◆ EXERCISE PROMPT: Could you write the entries out again, exactly as they are?

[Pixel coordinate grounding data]
◇ ◇ ◇ ◇
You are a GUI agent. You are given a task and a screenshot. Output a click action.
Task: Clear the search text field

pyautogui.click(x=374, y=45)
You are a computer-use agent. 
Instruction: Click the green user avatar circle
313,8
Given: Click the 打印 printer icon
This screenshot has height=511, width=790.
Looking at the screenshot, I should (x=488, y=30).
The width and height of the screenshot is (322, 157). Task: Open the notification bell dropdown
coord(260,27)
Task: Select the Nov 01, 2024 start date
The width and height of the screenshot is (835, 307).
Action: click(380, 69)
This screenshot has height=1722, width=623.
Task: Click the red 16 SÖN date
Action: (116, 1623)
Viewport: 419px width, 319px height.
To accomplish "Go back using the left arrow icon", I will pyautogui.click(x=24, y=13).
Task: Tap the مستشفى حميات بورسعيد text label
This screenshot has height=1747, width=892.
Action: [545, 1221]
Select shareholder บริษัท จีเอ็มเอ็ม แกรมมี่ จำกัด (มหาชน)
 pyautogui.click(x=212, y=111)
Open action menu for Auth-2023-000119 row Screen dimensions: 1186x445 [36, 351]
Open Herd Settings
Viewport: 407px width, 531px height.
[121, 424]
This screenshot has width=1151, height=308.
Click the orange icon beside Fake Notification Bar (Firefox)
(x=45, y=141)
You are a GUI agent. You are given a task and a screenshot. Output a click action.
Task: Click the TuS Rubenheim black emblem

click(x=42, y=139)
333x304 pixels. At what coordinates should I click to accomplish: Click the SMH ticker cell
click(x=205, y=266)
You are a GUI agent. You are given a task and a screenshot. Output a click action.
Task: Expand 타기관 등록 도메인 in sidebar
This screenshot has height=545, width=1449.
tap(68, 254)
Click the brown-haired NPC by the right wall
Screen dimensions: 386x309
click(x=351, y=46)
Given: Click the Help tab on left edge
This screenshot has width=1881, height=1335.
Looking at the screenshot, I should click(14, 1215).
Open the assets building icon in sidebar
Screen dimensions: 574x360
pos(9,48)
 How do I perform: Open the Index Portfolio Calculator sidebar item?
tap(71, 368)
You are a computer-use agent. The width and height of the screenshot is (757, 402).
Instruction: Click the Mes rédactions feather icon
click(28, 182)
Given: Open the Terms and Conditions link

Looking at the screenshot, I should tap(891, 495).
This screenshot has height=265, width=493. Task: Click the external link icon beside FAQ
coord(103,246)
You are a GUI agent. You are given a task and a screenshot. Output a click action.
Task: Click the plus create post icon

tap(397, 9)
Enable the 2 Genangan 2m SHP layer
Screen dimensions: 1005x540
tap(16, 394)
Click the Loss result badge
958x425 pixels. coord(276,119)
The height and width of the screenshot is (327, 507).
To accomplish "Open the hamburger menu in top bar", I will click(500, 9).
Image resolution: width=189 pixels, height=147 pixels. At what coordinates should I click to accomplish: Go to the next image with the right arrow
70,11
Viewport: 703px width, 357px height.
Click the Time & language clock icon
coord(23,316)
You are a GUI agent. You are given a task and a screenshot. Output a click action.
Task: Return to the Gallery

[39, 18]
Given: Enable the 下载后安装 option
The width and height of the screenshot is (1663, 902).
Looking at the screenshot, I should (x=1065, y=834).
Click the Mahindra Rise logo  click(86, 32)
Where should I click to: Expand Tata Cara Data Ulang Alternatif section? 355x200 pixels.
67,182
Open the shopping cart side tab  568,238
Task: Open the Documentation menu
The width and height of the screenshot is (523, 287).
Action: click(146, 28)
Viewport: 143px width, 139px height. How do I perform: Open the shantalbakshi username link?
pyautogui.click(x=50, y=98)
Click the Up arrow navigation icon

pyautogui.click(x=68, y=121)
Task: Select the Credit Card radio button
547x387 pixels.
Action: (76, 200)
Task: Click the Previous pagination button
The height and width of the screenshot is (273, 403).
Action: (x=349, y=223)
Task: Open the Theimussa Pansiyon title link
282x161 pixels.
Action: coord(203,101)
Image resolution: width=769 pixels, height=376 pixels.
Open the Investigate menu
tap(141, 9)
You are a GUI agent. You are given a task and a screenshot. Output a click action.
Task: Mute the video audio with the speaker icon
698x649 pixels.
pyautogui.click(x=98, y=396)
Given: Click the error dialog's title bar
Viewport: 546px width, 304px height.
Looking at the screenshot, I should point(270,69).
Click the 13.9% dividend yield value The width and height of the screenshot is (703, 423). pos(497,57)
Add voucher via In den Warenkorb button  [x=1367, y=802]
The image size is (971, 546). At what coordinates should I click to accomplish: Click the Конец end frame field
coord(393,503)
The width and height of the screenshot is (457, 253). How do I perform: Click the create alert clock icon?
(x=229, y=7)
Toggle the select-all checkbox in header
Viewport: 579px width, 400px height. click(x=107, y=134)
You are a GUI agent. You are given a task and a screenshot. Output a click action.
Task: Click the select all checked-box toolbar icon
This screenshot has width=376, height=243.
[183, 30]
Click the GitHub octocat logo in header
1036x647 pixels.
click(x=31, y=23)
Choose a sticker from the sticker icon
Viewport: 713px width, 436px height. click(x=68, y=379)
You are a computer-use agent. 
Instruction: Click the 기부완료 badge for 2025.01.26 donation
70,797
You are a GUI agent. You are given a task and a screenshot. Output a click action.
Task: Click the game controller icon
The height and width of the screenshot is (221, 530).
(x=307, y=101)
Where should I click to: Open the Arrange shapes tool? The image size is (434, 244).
◇ ◇ ◇ ◇
◆ TASK OUTPUT:
You are a GUI agent. You are given a task and a screenshot. Output a click action.
Task: Clear the search text field

pyautogui.click(x=374, y=45)
You are a computer-use agent. 
Instruction: Click the green user avatar circle
313,8
Given: Click the 打印 printer icon
This screenshot has height=511, width=790.
Looking at the screenshot, I should (x=488, y=30).
The width and height of the screenshot is (322, 157). Task: Open the notification bell dropdown
coord(260,27)
Task: Select the Nov 01, 2024 start date
The width and height of the screenshot is (835, 307).
Action: click(380, 69)
This screenshot has height=1722, width=623.
Task: Click the red 16 SÖN date
Action: (116, 1623)
Viewport: 419px width, 319px height.
To accomplish "Go back using the left arrow icon", I will pyautogui.click(x=24, y=13).
Task: Tap the مستشفى حميات بورسعيد text label
This screenshot has height=1747, width=892.
Action: [545, 1221]
Select shareholder บริษัท จีเอ็มเอ็ม แกรมมี่ จำกัด (มหาชน)
 pyautogui.click(x=212, y=111)
Open action menu for Auth-2023-000119 row Screen dimensions: 1186x445 [36, 351]
Open Herd Settings
Viewport: 407px width, 531px height.
[121, 424]
This screenshot has width=1151, height=308.
Click the orange icon beside Fake Notification Bar (Firefox)
(x=45, y=141)
You are a GUI agent. You are given a task and a screenshot. Output a click action.
Task: Click the TuS Rubenheim black emblem

click(x=42, y=139)
333x304 pixels. At what coordinates should I click to accomplish: Click the SMH ticker cell
click(x=205, y=266)
You are a GUI agent. You are given a task and a screenshot. Output a click action.
Task: Expand 타기관 등록 도메인 in sidebar
This screenshot has height=545, width=1449.
tap(68, 254)
Click the brown-haired NPC by the right wall
Screen dimensions: 386x309
click(x=351, y=46)
Given: Click the Help tab on left edge
This screenshot has width=1881, height=1335.
Looking at the screenshot, I should click(14, 1215).
Open the assets building icon in sidebar
Screen dimensions: 574x360
pos(9,48)
 How do I perform: Open the Index Portfolio Calculator sidebar item?
tap(71, 368)
You are a computer-use agent. The width and height of the screenshot is (757, 402).
Instruction: Click the Mes rédactions feather icon
click(28, 182)
Given: Open the Terms and Conditions link

Looking at the screenshot, I should tap(891, 495).
This screenshot has height=265, width=493. Task: Click the external link icon beside FAQ
coord(103,246)
You are a GUI agent. You are given a task and a screenshot. Output a click action.
Task: Click the plus create post icon

tap(397, 9)
Enable the 2 Genangan 2m SHP layer
Screen dimensions: 1005x540
tap(16, 394)
Click the Loss result badge
958x425 pixels. coord(276,119)
The height and width of the screenshot is (327, 507).
To accomplish "Open the hamburger menu in top bar", I will click(500, 9).
Image resolution: width=189 pixels, height=147 pixels. At what coordinates should I click to accomplish: Go to the next image with the right arrow
70,11
Viewport: 703px width, 357px height.
Click the Time & language clock icon
coord(23,316)
You are a GUI agent. You are given a task and a screenshot. Output a click action.
Task: Return to the Gallery

[39, 18]
Given: Enable the 下载后安装 option
The width and height of the screenshot is (1663, 902).
Looking at the screenshot, I should (x=1065, y=834).
Click the Mahindra Rise logo  click(86, 32)
Where should I click to: Expand Tata Cara Data Ulang Alternatif section? 355x200 pixels.
67,182
Open the shopping cart side tab  568,238
Task: Open the Documentation menu
The width and height of the screenshot is (523, 287).
Action: click(146, 28)
Viewport: 143px width, 139px height. How do I perform: Open the shantalbakshi username link?
pyautogui.click(x=50, y=98)
Click the Up arrow navigation icon

pyautogui.click(x=68, y=121)
Task: Select the Credit Card radio button
547x387 pixels.
Action: (76, 200)
Task: Click the Previous pagination button
The height and width of the screenshot is (273, 403).
Action: (x=349, y=223)
Task: Open the Theimussa Pansiyon title link
282x161 pixels.
Action: coord(203,101)
Image resolution: width=769 pixels, height=376 pixels.
Open the Investigate menu
tap(141, 9)
You are a GUI agent. You are given a task and a screenshot. Output a click action.
Task: Mute the video audio with the speaker icon
698x649 pixels.
pyautogui.click(x=98, y=396)
Given: Click the error dialog's title bar
Viewport: 546px width, 304px height.
Looking at the screenshot, I should point(270,69).
Click the 13.9% dividend yield value The width and height of the screenshot is (703, 423). pos(497,57)
Add voucher via In den Warenkorb button  [x=1367, y=802]
The image size is (971, 546). At what coordinates should I click to accomplish: Click the Конец end frame field
coord(393,503)
The width and height of the screenshot is (457, 253). How do I perform: Click the create alert clock icon?
(x=229, y=7)
Toggle the select-all checkbox in header
Viewport: 579px width, 400px height. click(x=107, y=134)
You are a GUI agent. You are given a task and a screenshot. Output a click action.
Task: Click the select all checked-box toolbar icon
This screenshot has width=376, height=243.
[183, 30]
Click the GitHub octocat logo in header
1036x647 pixels.
click(x=31, y=23)
Choose a sticker from the sticker icon
Viewport: 713px width, 436px height. click(x=68, y=379)
You are a computer-use agent. 
Instruction: Click the 기부완료 badge for 2025.01.26 donation
70,797
You are a GUI agent. You are given a task and a screenshot. Output a click action.
Task: Click the game controller icon
The height and width of the screenshot is (221, 530).
(x=307, y=101)
Where should I click to: Open the Arrange shapes tool? The image size is (434, 244).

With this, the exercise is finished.